Linear CorEx finds latent factors that are as informative as possible about relationships in the data. The approach is described in this paper: Low Complexity Gaussian Latent Factor Models and a Blessing of Dimensionality. This is useful for covariance estimation, clustering related variables, and dimensionality reduction, especially in the high-dimensional, under-sampled regime.
To install:
pip install linearcorex
Mathematically, the objective is to find factors, y, where y = W x and
x in R^n is the data and W is an m by n weight matrix.
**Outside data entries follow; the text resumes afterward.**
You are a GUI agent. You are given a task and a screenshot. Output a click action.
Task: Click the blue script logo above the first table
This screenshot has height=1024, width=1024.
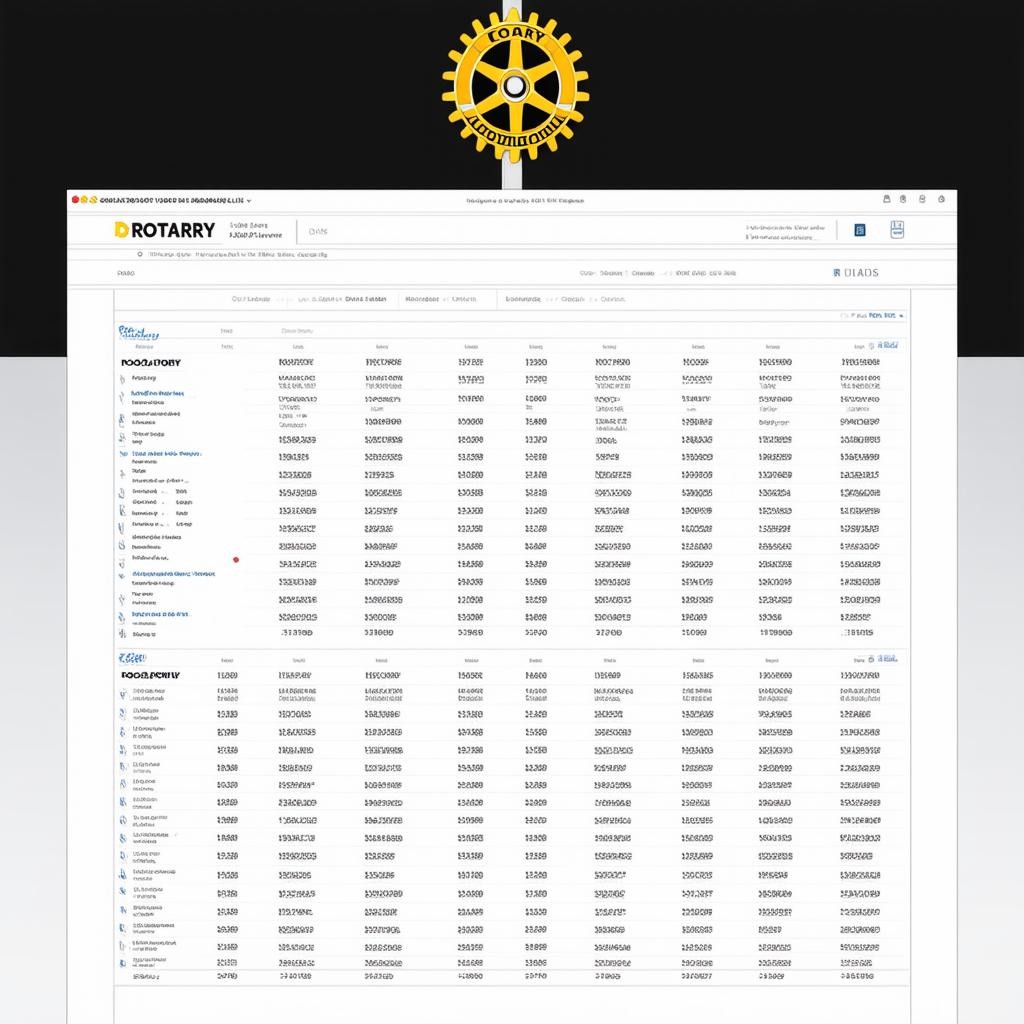click(138, 332)
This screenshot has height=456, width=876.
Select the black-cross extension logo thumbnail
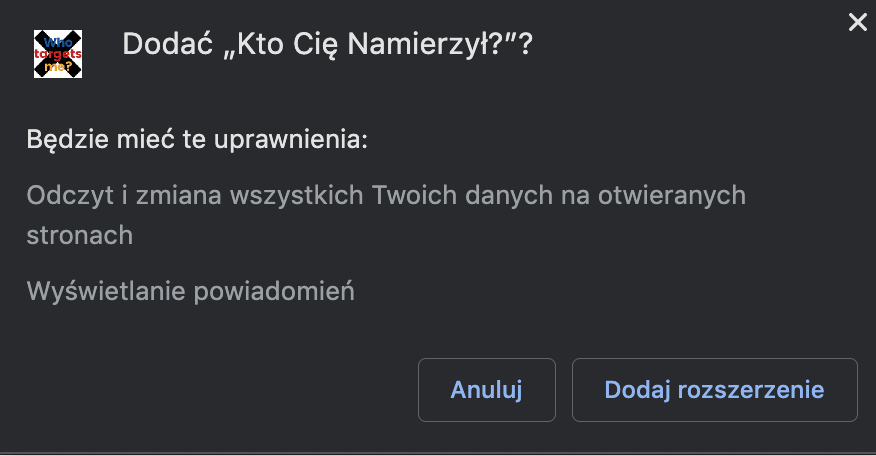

We are minimizing TC(X|Y) + TC(Y) where TC is the "total correlation" or multivariate mutual information. This objective
is optimized when X's are independent after conditioning on Y's, and the Y's themselves are independent.
Instead of heuristically upper bounding this objective as we do for discrete CorEx,
we are able to optimize it exactly in the linear case.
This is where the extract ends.